**Written request:**
Can you echo the stretch of the data below from its start through the line containing "tap(28, 163)", both ends included, character for character?

Stored entries:

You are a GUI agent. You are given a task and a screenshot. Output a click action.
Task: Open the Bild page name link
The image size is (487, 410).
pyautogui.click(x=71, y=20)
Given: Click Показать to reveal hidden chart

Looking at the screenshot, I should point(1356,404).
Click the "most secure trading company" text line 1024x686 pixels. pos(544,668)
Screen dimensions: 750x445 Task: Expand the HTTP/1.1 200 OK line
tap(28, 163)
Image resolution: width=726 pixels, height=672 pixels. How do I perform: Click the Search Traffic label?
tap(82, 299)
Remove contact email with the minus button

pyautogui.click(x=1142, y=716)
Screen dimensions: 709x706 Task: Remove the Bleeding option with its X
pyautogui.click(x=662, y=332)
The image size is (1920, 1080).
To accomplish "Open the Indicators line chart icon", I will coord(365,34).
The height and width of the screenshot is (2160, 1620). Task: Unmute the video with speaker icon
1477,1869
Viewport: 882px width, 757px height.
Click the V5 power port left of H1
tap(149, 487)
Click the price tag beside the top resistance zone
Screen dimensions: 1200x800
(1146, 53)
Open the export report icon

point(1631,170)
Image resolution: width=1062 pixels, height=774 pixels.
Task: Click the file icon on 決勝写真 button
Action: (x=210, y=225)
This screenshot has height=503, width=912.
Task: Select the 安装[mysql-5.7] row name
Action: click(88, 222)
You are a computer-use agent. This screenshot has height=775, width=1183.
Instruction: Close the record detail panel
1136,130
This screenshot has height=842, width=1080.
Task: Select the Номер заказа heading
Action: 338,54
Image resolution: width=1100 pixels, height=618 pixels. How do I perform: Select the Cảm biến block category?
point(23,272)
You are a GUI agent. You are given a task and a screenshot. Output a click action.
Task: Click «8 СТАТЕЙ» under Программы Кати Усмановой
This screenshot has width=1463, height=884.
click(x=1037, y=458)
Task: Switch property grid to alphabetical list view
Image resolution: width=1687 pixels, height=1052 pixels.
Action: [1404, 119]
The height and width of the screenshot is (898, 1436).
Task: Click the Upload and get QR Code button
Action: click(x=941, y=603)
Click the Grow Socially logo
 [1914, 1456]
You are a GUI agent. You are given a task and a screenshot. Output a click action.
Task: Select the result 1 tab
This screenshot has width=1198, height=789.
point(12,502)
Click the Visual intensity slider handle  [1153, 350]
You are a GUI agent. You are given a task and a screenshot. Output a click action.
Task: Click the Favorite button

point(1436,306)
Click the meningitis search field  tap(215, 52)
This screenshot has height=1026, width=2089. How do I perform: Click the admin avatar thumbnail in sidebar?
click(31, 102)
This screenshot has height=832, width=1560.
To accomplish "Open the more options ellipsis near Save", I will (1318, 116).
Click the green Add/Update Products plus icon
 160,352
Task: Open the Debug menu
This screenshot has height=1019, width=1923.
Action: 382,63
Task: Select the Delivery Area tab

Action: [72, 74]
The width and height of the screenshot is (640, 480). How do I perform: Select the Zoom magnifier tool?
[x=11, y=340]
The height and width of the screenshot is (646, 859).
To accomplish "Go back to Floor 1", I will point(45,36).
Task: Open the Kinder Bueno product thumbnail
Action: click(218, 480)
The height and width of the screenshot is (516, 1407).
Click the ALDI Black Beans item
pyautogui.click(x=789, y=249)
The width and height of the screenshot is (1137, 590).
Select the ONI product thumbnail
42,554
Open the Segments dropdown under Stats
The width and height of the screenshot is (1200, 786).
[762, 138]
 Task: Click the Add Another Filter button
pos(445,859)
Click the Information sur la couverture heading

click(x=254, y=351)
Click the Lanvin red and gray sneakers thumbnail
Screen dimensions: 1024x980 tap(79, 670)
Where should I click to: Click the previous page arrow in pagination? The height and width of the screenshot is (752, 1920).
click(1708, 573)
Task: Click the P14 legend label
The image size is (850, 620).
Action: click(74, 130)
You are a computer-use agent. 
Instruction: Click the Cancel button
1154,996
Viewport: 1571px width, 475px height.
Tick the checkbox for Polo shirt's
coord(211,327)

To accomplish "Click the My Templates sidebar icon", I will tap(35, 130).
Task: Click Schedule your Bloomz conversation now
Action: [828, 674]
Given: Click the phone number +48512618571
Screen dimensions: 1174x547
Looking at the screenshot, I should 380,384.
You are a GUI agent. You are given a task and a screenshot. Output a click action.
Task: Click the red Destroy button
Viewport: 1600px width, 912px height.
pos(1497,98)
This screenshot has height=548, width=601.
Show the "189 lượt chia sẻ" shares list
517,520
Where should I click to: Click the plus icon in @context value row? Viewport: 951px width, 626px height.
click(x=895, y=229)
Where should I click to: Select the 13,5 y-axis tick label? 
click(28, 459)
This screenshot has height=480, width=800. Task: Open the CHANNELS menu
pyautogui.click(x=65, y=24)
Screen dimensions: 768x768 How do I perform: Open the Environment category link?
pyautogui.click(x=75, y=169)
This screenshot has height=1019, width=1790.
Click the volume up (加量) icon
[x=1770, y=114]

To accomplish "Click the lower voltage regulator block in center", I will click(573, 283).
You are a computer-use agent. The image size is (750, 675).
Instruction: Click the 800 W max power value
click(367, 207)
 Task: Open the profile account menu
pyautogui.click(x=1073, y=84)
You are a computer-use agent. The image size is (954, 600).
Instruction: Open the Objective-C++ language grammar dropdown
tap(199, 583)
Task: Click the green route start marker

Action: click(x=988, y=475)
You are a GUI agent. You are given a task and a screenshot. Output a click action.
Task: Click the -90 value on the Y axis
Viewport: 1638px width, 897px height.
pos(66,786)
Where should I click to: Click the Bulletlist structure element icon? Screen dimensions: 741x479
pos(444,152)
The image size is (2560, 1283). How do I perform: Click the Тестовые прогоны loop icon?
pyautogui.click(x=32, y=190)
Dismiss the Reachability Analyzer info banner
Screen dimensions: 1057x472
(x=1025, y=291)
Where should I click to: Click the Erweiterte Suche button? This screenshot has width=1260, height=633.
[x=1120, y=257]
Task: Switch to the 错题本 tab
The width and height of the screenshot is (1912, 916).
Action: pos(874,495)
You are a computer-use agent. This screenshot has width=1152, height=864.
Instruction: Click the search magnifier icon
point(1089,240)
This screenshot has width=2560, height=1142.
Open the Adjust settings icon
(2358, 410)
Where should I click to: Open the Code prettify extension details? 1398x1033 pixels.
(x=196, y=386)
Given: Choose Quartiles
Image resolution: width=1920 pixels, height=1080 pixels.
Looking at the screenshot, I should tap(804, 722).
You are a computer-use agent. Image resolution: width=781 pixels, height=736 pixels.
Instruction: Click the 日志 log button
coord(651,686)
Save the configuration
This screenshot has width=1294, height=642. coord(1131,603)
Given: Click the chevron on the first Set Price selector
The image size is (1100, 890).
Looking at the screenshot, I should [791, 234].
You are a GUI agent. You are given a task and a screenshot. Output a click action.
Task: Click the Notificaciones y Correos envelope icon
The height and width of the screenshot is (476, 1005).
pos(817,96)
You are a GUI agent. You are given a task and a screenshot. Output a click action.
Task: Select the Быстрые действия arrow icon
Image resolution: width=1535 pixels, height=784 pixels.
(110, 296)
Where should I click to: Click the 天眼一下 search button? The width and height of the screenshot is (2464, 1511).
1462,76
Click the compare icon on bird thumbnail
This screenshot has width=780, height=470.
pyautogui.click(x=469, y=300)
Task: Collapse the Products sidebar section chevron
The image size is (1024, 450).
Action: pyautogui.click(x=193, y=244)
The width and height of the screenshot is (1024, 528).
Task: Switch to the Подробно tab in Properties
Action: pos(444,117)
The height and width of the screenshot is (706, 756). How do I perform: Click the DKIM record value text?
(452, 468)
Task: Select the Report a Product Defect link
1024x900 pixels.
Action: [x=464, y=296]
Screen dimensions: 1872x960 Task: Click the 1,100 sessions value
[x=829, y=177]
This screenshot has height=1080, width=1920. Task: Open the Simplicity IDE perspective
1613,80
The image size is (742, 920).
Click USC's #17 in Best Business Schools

**Final result:**
You are a GUI agent. You are given a task and a screenshot. Output a click action.
Task: Open the Bild page name link
The image size is (487, 410).
pyautogui.click(x=71, y=20)
Given: Click Показать to reveal hidden chart

Looking at the screenshot, I should point(1356,404).
Click the "most secure trading company" text line 1024x686 pixels. pos(544,668)
Screen dimensions: 750x445 Task: Expand the HTTP/1.1 200 OK line
tap(28, 163)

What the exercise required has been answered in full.